Text under study:
He proposed that China “expand the range of investment asset classes that are open to foreign investors”.
Marks’ comments come at a time when escalating trade tensions between the US and China have cast a chill over businesses in the mainland.
China relaxed some restrictions on foreign financial groups at the end of Donald Trump’s first term, leading to Wall Street giants such as Goldman Sachs and BlackRock launching new asset and wealth management ventures in the country.
But overseas asset managers struggled to gain traction during pandemic shutdowns that led to the mainland being cut off from the wider world and highlighted the differences within a state-dominated financial system.
Foreign exposure to many Chinese assets remains limited, including in a domestic corporate bond market where foreign ownership was just 0.29 per cent at the end of last year.
The forum in Shanghai’s Lujiazui, China’s largest mainland financial centre, comes at a critical moment for policymakers as they seek to restore confidence against the backdrop of a property market slowdown and a fragile trade truce with the US.
Marks’ visit comes shortly after JPMorgan Chase chief executive Jamie Dimon said he would “deepen” engagement with China, according to a state media readout of a meeting with vice-premier He Lifeng.
A year earlier, Dimon said parts of his bank’s business had “fallen off a cliff” in China, where the stock market has struggled with years of lacklustre performance, though supportive measures in September boosted prices.
Marks has made his name over the past five decades by diving into markets — among them high-yield bonds, distressed debt and China — when others were unwilling to do so.

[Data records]
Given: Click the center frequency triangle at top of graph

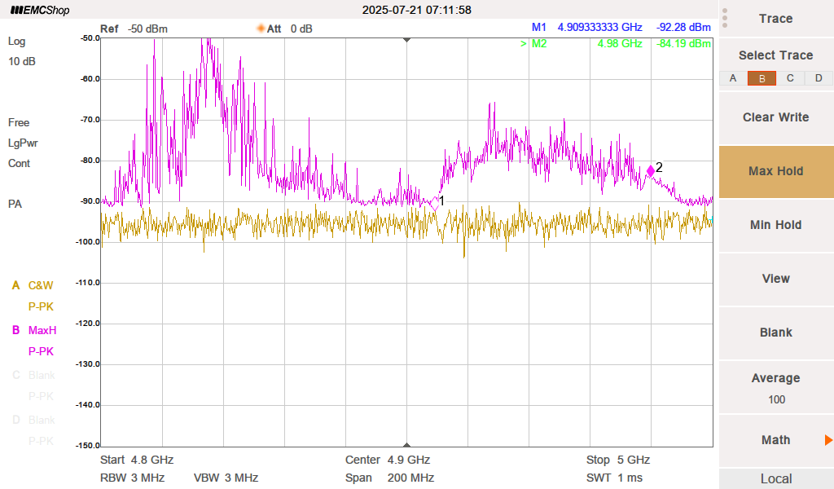Looking at the screenshot, I should [x=407, y=39].
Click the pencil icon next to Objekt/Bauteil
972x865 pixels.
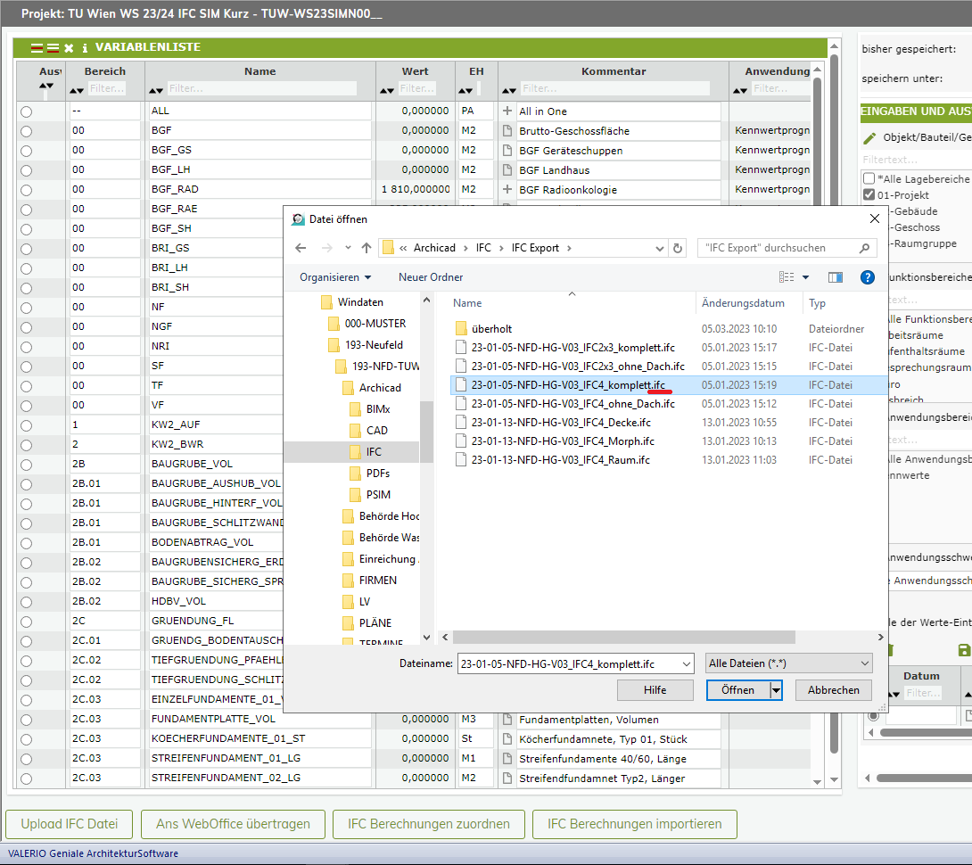click(869, 138)
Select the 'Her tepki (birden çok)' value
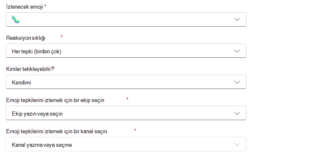This screenshot has height=157, width=309. [x=37, y=51]
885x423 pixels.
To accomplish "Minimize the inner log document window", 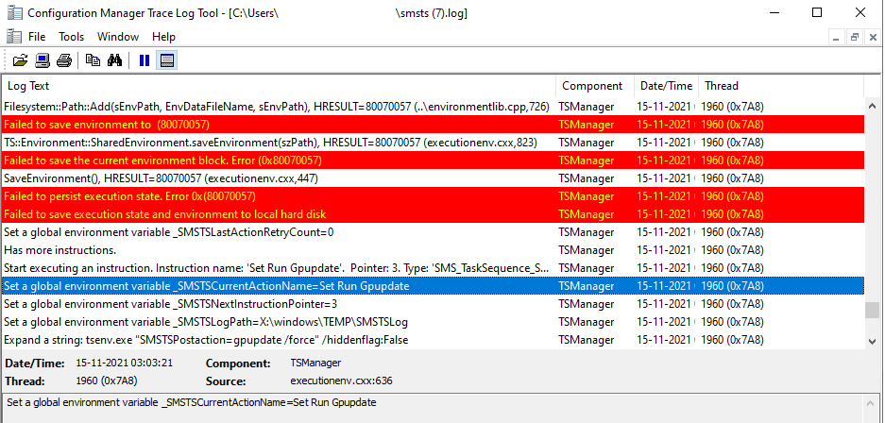I will [x=836, y=37].
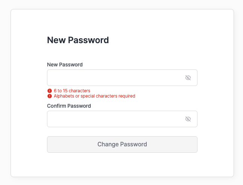The height and width of the screenshot is (185, 243).
Task: Toggle visibility of the New Password field
Action: [188, 78]
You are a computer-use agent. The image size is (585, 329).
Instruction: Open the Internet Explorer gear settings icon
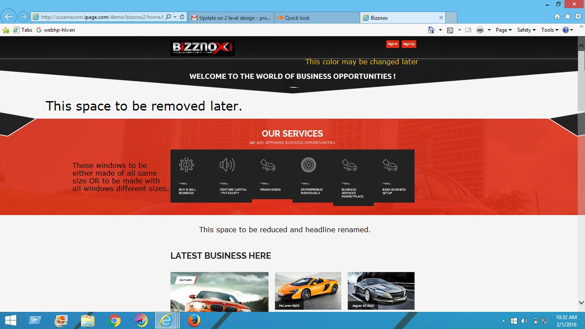(578, 17)
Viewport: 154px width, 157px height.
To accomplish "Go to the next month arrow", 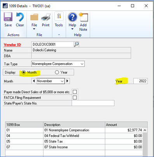I will [x=67, y=81].
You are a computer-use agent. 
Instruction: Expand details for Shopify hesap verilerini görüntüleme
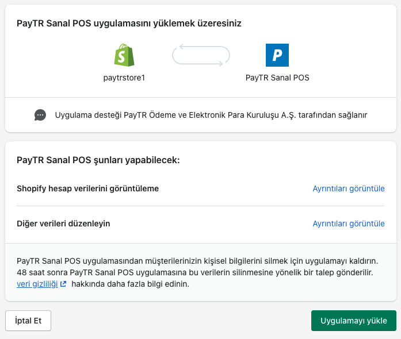348,188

Instructions:
1) Answer these from the passage on foreign investors in China:
(a) What was foreign ownership of China's domestic corporate bond market at the end of last year?
(b) In which Shanghai district is the forum held?
(c) Which two Wall Street firms does the passage name as launching asset and wealth management ventures in China?
2) Render this sentence from the passage on foreign investors in China in Spanish: "Marks’ comments come at a time when escalating trade tensions between the US and China have cast a chill over businesses in the mainland."
3) Write the next few sentences of the passage on foreign investors in China, picking up after its last sentence.

Task responses:
1)
(a) 0.29 per cent
(b) Lujiazui
(c) Goldman Sachs and BlackRock

2) Los comentarios de Marks llegan en un momento en que las crecientes tensiones comerciales entre Estados Unidos y China han enfriado el clima para las empresas en China continental.

3)
At a time when others described it as “uninvestable”, Marks told the Financial Times in 2022 that he got comfortable with investing in China after years of high-level discussions with authorities and assurances that the rule of law would be upheld.
Three years ago, Oaktree seized Evergrande’s “Project Castle” property development in northern Hong Kong shortly after the world’s most-indebted developer imploded.
Los Angeles-based Oaktree, one of the oldest specialists in chasing companies for unpaid debts, was co-founded by Marks in 1995 and since then has grown to manage more than $203bn in assets.
Earlier this month, Marks told the FT that global investors were starting to “question whether US exceptionalism is a little less exceptional”, but added that there were doubts as to whether markets in Europe and Asia offered a meaningful alternative. “Europe still has sclerotic growth and a very high level of regulation, and China is still complicated,” he said. “Where else can large amounts of capital be deployed?”
“The proof of the pudding is in the tasting,” he said at the end of the Lujiazui panel. “People will gain confidence if markets perform for them, not based on promises but based on performance.”